Frutto di una pluriennale collaborazione di ricerca interuniversitaria, il saggio come ben riassunto dal titolo rileva, a scala mondiale e su una miriade di casi di insediamento metropolitano, una corrispondenza tra forme della griglia stradale e livelli di dispersione, correlati a loro volta ai noti impatti ambientali, energetici, climatici, sociali e via dicendo. Dopo sette anni di lavoro si evidenzia come in gran parte del mondo l'espansione urbana avvenga per sistemi sconnessi e autoreferenziali, chiusi, a volte segregati secondo il criterio della «gated community». Se ne è ricavata una interattiva Mappa della Connettività stradale, dove si leggono per esempio le differenze tra la crescita urbana nell'Asia sudorientale decisamente dispersa, o quella del Sudamerica in cui una progettazione viaria più continua promuove maggiore densità, o l'Europa dove la presenza di consolidati sistemi tradizionali agisce spesso da disincentivo ai processi di dispersione. Ci raccontano gli articoli che divulgano quei risultati di ricerca, come la comparabilità dei casi e degli schemi dentro un quadro unitario consenta di cogliere quanto «I sistemi viari delle città del mondo tendano ad essere sempre più disconnessi, così da incoraggiare la dispersione urbana e rendere più difficile l'uso del trasporto pubblico». Il che guardato da una prospettiva meno superficiale appare una pericolosa castroneria, praticamente come dire che avendo rilevato qualche corrispondenza tra colore dei capelli e consumo di sigarette sia possibile stabilire così a capocchia qualche misteriosa corrispondenza lineare. Perché quelle ricerche in realtà ci stanno restituendo una storia precisa, che inizia più o meno negli anni '20 del secolo scorso, cent'anni fa.

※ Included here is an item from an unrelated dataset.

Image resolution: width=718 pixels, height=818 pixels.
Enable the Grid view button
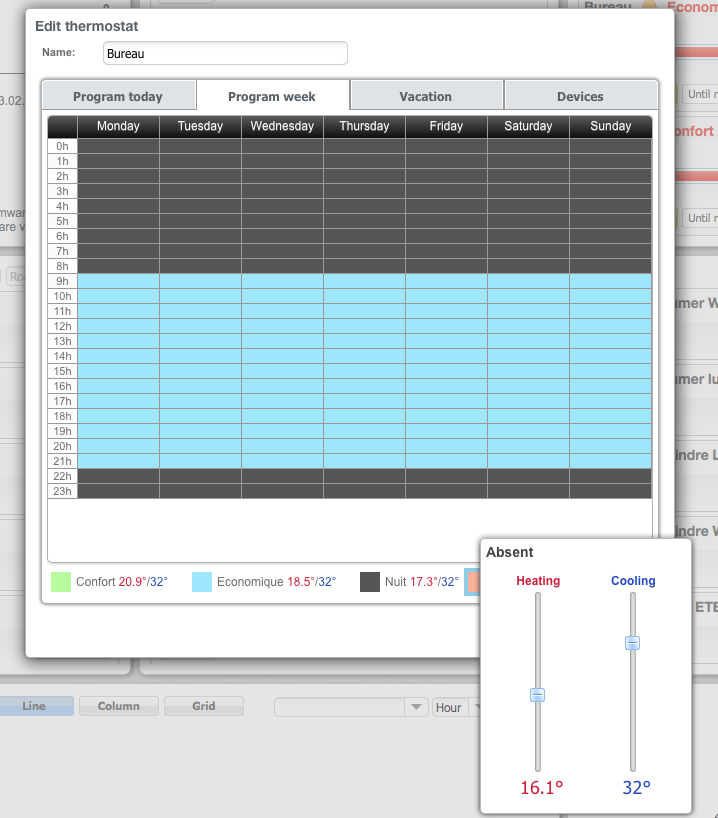[204, 706]
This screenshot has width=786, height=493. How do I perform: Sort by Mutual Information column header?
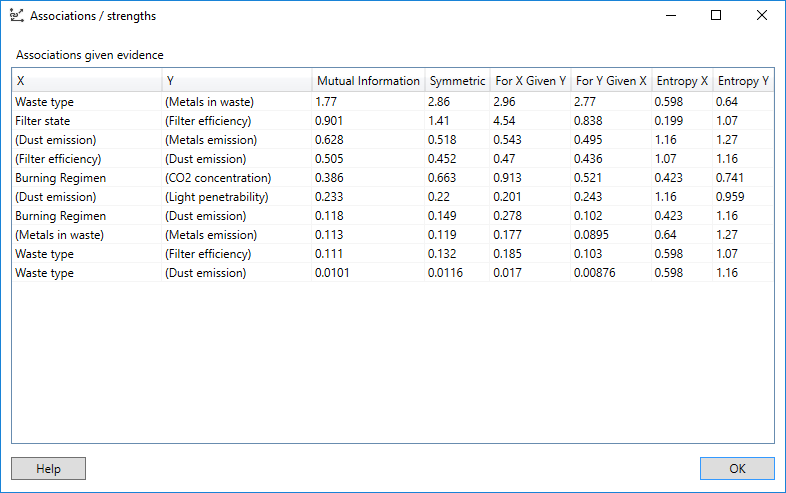(x=368, y=81)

Henry Ford lanciava la sua auto-avverante profezia: la città ha fatto il suo tempo e grazie all'automobile si può e deve estinguersi, disperdendosi sul territorio. Coerentemente gli architetti provavano a riflettere sule forme specifiche che avrebbe potuto assumere quella dispersione generalizzata, e uno di loro imbroccò una strada più intelligente e ripetibile degli altri. Si chiamava Henry Wright e insieme al forse più famoso collega Clarence Stein stava progettando la «Città Giardino per l'epoca delle Automobili» a Radburn, nel New Jersey. Che seguendo sociologicamente l'organizzazione per Unità di Vicinato, già sistematizzata nel Piano Regionale di New York dentro cui si collocava l'intervento, ne ricalcava anche dal punto di vista viario la logica comunitaria «introversa», con sistemi a cul-de-sac, baccelli di case con doppio affaccio, spazi sicuri sia per auto-vigilanza, sia per divisione tra sistemi pedonali e automobilistici. Era il palinsesto della progettazione suburbana futura a orientamento automobilistico, su cui si sarebbero conformati con poche varianti di rilievo decine, centinaia di migliaia di progetti di lottizzazioni in America e nel mondo, via via dilagava il modello suburbano-consumista-liberale novecentesco. In pratica quel «Radburn Layout» era, in tutto e per tutto, il piano regolatore tipo da manuale per la dispersione urbana automobilistica. Esattamente ciò che sette anni di sistematico riordinamento degli scaffali interuniversitario ha «scoperto»: dove si è progettato così, si è ottenuto quel risultato, magari non sapendo neppure perché si seguiva quello schema, solo applicandolo meccanicamente. Magari conoscere la storia avrebbe aiutato a capire, e a non spararle così grosse, valutando anche quei duri sette anni di lavoro per quel che ci hanno dato, e non per altro che non si sognavano neppure.